The AmeriCredit trade was increased to US$1.2bn from US$1bn, and spreads on the trade's riskier classes were pulled in by up to 10bp - bucking a trend over the past few months where smaller subprime deals have been forced to offer higher yields to clear and outstanding deal performance has slumped.

"We seem to have a different set of sheet music that we've been dealing with," one syndicate banker told IFR.

"It's been a long time since we had battles over allocations. And we could have done a much larger transaction."
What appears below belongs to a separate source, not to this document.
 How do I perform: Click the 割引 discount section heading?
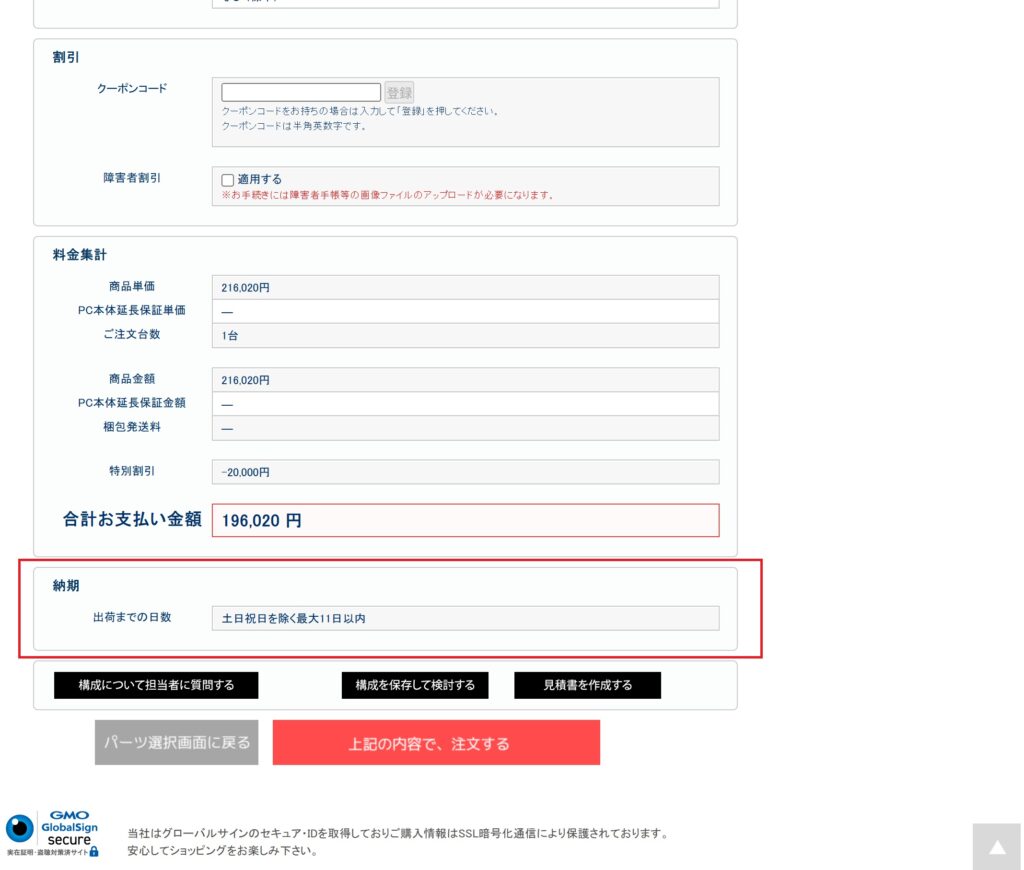click(x=66, y=57)
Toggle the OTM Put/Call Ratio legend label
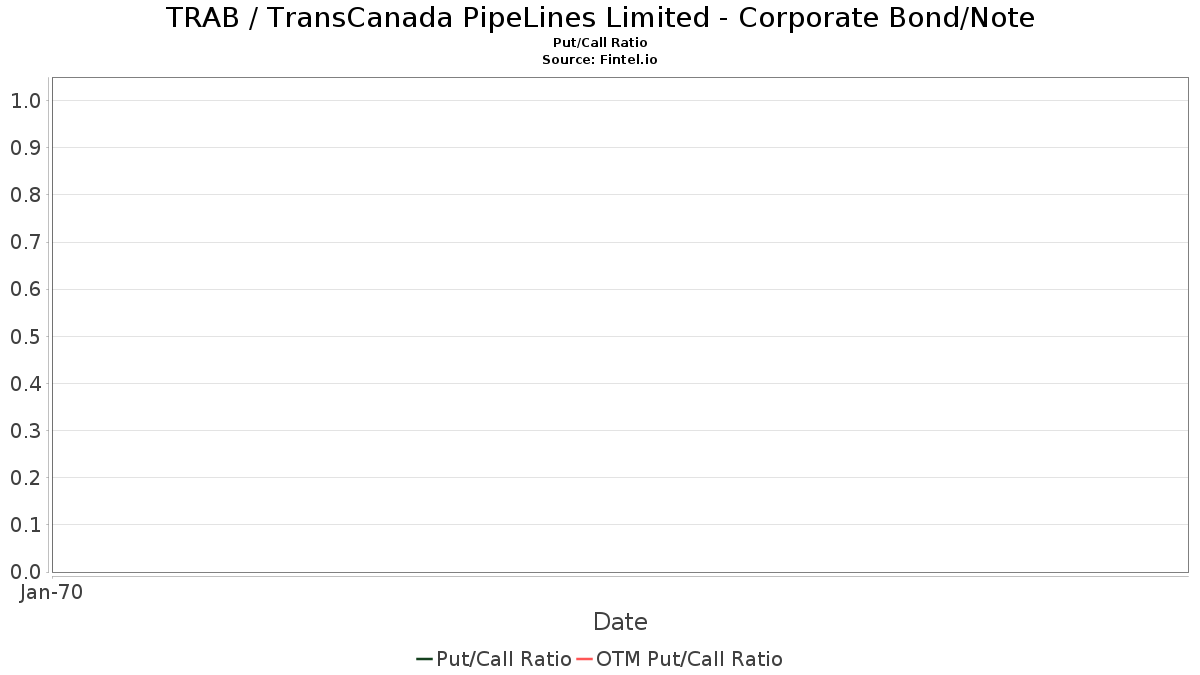1200x675 pixels. pyautogui.click(x=689, y=659)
The bond packaged new and used car loans to borrowers with low average 574 FICO score at rates of 12% into investment-grade securities, according to a Moody's Investors Service presale.
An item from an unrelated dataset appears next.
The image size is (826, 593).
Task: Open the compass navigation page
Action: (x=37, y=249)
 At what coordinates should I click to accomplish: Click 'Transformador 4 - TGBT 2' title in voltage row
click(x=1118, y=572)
The longest 2.11-year A3 tranche of Triple A bonds priced 5bp inside initial guidance at 75bp over interpolated swaps, while lower rung tranches - which were already subject on Monday morning - came off at even tighter levels.

Spreads on its bottom 3.88-year Baa2/BBB rated bonds narrowed to 265bp over iswaps from talk in the 275bp area.

Both the Triple As and Triple Bs were inside the sector's 52-week respective highs of 78bp and 270bp hit in October and February, according to Wells Fargo data.

The last big deal from a top-tier subprime issuer was Santander's US$1bn trade in February. Its similar 2-year Triple A class priced at wider levels of 90bp over EDSF, while its BBB/Baa2 class of 4-year notes came at 310bp.

One portfolio manager, who did not buy the AmeriCredit bonds, said higher returns in the asset class reflected greater risks, such as higher borrower delinquencies and increased loss rates. But he said there was value in some deals.

"Everything (in subprime autos) is getting painted with a broad brush," the portfolio manager said.

AmeriCredit deals are among the most liquid in the secondary asset-backed market - making them more appealing to the buyside.

The platform also targets less financially stressed borrowers than other subprime ABS issuers.

Moody's pegged the deal's expected cumulative net loss estimates at 9% - as their base case scenario. That's well above the current 3%-5% figure currently seen on deals issued by AmeriCredit from 2013 to 2015, according to data firm Intex, but lower than in other trades.

DriveTime, which is in the market with a US$300m subprime ABS, has bundled used car loans to borrowers with lower 541 FICOs at rates of 20%, according to a Standard & Poor's presale.

While S&P said it expects losses on the new DriveTime deal to reach 29%-30%, Intex data showed some DriveTime deals from 2013 deals had reached cumulative losses of 25%.

"I don't want to make it sound like this is a risk-free asset class," the portfolio manager said. "You have to do your work."